* WRITTEN REQUEST *
Retype the lines in the rows below, starting at the line containing "Toggle the first" and continuing through the final line of the rows, both ends included.

Dataset items:
________________
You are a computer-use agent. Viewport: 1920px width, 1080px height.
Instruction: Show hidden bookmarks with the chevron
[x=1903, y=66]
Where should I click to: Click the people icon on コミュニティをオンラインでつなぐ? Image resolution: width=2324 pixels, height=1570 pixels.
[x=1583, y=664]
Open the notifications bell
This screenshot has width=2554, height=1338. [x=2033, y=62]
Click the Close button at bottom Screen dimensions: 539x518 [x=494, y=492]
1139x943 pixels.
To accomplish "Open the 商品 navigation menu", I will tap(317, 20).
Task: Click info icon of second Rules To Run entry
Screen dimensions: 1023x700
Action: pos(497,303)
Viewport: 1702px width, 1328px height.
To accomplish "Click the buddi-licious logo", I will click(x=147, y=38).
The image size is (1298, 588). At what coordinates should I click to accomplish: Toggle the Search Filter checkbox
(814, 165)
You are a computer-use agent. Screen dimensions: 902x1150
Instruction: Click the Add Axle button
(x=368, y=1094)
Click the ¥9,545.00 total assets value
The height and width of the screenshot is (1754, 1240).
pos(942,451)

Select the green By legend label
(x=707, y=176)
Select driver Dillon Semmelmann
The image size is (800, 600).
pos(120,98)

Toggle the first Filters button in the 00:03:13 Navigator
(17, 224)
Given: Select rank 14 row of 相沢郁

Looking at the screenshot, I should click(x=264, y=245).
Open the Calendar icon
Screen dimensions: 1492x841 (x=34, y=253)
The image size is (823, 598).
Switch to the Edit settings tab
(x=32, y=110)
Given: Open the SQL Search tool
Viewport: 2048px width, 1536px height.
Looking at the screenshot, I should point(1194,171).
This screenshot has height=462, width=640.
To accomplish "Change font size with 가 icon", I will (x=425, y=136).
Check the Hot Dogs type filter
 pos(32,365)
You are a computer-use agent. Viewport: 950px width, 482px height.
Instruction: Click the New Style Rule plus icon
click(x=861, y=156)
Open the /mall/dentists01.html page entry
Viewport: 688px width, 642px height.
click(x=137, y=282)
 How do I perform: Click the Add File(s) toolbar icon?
________________
* FULL SOLUTION *
Toggle the first Filters button in the 00:03:13 Navigator
(17, 224)
Given: Select rank 14 row of 相沢郁

Looking at the screenshot, I should click(x=264, y=245).
Open the Calendar icon
Screen dimensions: 1492x841 (x=34, y=253)
The image size is (823, 598).
Switch to the Edit settings tab
(x=32, y=110)
Given: Open the SQL Search tool
Viewport: 2048px width, 1536px height.
Looking at the screenshot, I should point(1194,171).
This screenshot has height=462, width=640.
To accomplish "Change font size with 가 icon", I will (x=425, y=136).
Check the Hot Dogs type filter
 pos(32,365)
You are a computer-use agent. Viewport: 950px width, 482px height.
Instruction: Click the New Style Rule plus icon
click(x=861, y=156)
Open the /mall/dentists01.html page entry
Viewport: 688px width, 642px height.
click(x=137, y=282)
 How do I perform: Click the Add File(s) toolbar icon?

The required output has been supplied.